The entire experiment was performed twice.
2.2.3 Artificial aging
All papers that had been in the Weather-ometer were cut in half. One set of these halves was reserved for analysis. The other set was sewn into Plexiglas frames for humid oven aging. They were artificially aged for 20 days in the dark at 90°C and 50% RH in an Associated Environmental Systems HK-4116 temperature-humidity chamber. These conditions have been used previously for artificial aging studies (Lee et al. 1989b; Erhardt et al. 1987). Washed papers that had not been in the Weather-ometer were aged at the same time. Aged papers were subsequently analyzed using the same procedures as those applied to the un-aged portions of each specimen.
2.3 EVALUATION OF EFFECTS OF TREATMENTS AND AGING ON PAPER PROPERTIES
In addition to the qualitative chemical analyses described in section 2.1, each paper specimen was characterized physically by surface pH, colorimetry, and relaxation tensometry. Experimental details of these analytical procedures are provided in the appendix.
In this study, changes in surface pH have been regarded as a qualitative indicator of changes in the acidity of the paper. Because of the recognized inaccuracy of the measurement, only changes of at least one-half pH unit are considered significant.
Colorimetry was used as a quantitative, objective measure of paper appearance. Reflectances throughout the visible range were recorded, and CIE L∗a∗b∗ values were generated from these.

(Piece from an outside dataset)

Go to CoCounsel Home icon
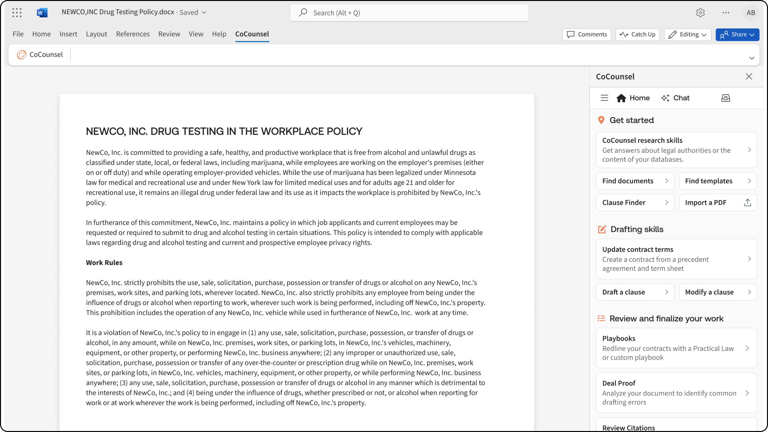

Comparisons of these values for different specimens will indicate not only changes in lightness-darkness, but also shifts in red-green and yellow-blue color coordinates.2 The CIE L∗la∗b∗ data for all papers are given in table 1 and table 3.
TABLE 1 COLORIMETRIC DATA FOR WHATMAN 1 PAPER
TABLE 3 COLORIMETERIC DATA FOR WHATMAN 1956 PAPER
Tensile data obtained with sensitive relaxation tensometers were used to monitor mechanical properties of the papers before and after treatments and artificial aging. To use these data, nominal stress (force on the paper strip divided by cross-sectional area of the strip) was plotted as a function of strain (percent change in length). In these graphs, the relative strength of the paper is indicated by the stress withstood at a given strain; the slope of the curve is an indication of the stiffness; and decreased strain at failure implies increased brittleness of the paper. A summary of tensile data for all papers (ultimate stresses and strains to break) is presented in table 2 and table 4.